Much as society often overlooks mental health, it is increasingly influencing mortality and society’s general wellbeing.
October 10 highlights the significance of mental health issues. Below are 10 things we should know about the previously overlooked subject as we mark this year’s World Mental Health Day.
Around 20% of the world's children and adolescents have mental disorders or problems.
About half of the mental disorders begin before the age of 14. Neuropsychiatric disorders are among the leading causes of worldwide disability in young people. Yet, according to the World Health Organization, regions of the world with the highest percentage of population under the age of 19 have the poorest level of mental health resources. Most low-and-middle-income countries have only one child psychiatrist for every 1 to 4 million people.
Mental disorders are the leading cause of disability worldwide.
WHO data shows that about 23% of all years lost because of a disability is caused by mental and substance use disorders.
About 800, 000 people commit suicide every year.
Over 800, 000 people die due to suicide every year and suicide is the second leading cause of death in 15 to 29-year-olds. This means that at least 40 people commit suicide every minute around the world.
WHO data shows that 75% of suicides occur in low-and-middle-income countries. Mental disorders and harmful use of alcohol contribute to many suicides around the world.
War and disasters have a large impact on mental health and psychosocial well-being.
Rates of mental disorder tend to double after emergencies, wars, famine, and disasters. Suicide deaths increase in war-torn countries.
Mental disorders are risk factors for diseases, unintentional and intentional injury.
Mental disorders increase the risk of getting ill from other diseases such as HIV, cardiovascular disease, diabetes, and vice-versa. Early identification and consulting counsellors are key to ensuring that people receive the care they need.
Stigma and discrimination against patients prevent people from seeking mental health care.
According to WHO, misunderstanding and stigma surrounding mental health are widespread. Despite the existence of effective treatments for mental disorders, there is a belief that they are untreatable or that people with mental disorders are difficult, not intelligent, or incapable of making decisions.
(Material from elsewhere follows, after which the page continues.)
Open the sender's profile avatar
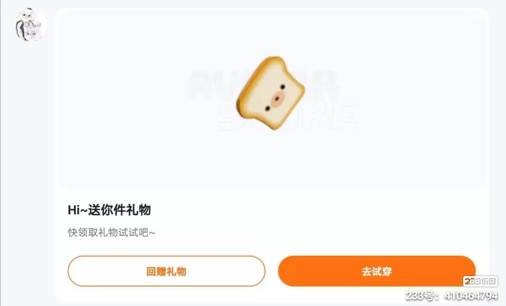 point(31,25)
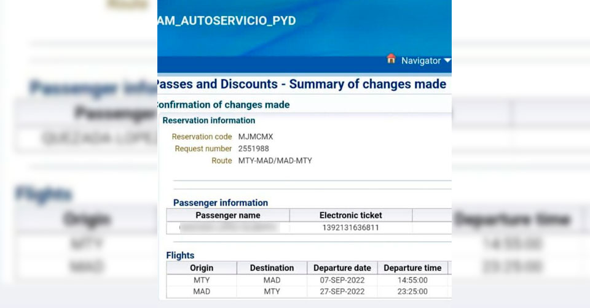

Human rights violations of people with mental and psychosocial disabilities are routinely reported in most countries.
These include physical restraint, seclusion, and denial of basic needs and privacy. Few countries have a legal framework that adequately protects the rights of people with mental disorders.
Globally, there is a huge inequity in the distribution of skilled human resources for mental health.
WHO figures show that shortages of psychiatrists, psychiatric nurses, psychologists, and social workers are among the main barriers to providing treatment and care in low-and-middle-income countries. The rate of psychiatrists in high-income countries is 170 times greater and for nurses, 70 times greater.
Financial resources to increase services are relatively modest.
Governments, donors, and groups representing mental health service users and their families need to work together to increase mental health services, especially in low-and-middle-income countries. The financial resources needed are relatively modest: US$ 2 per capita per year in low-income countries and US$ 3 to 4 in lower-middle-income countries.
There are 5 key barriers to increasing mental health services availability.
WHO observed that in order to increase the availability of mental health services, there are five key barriers that need to be overcome: the absence of mental health from the public health agenda and the implications for funding; the current organisation of mental health services; lack of integration within primary care; inadequate human resources for mental health; and lack of public mental health leadership.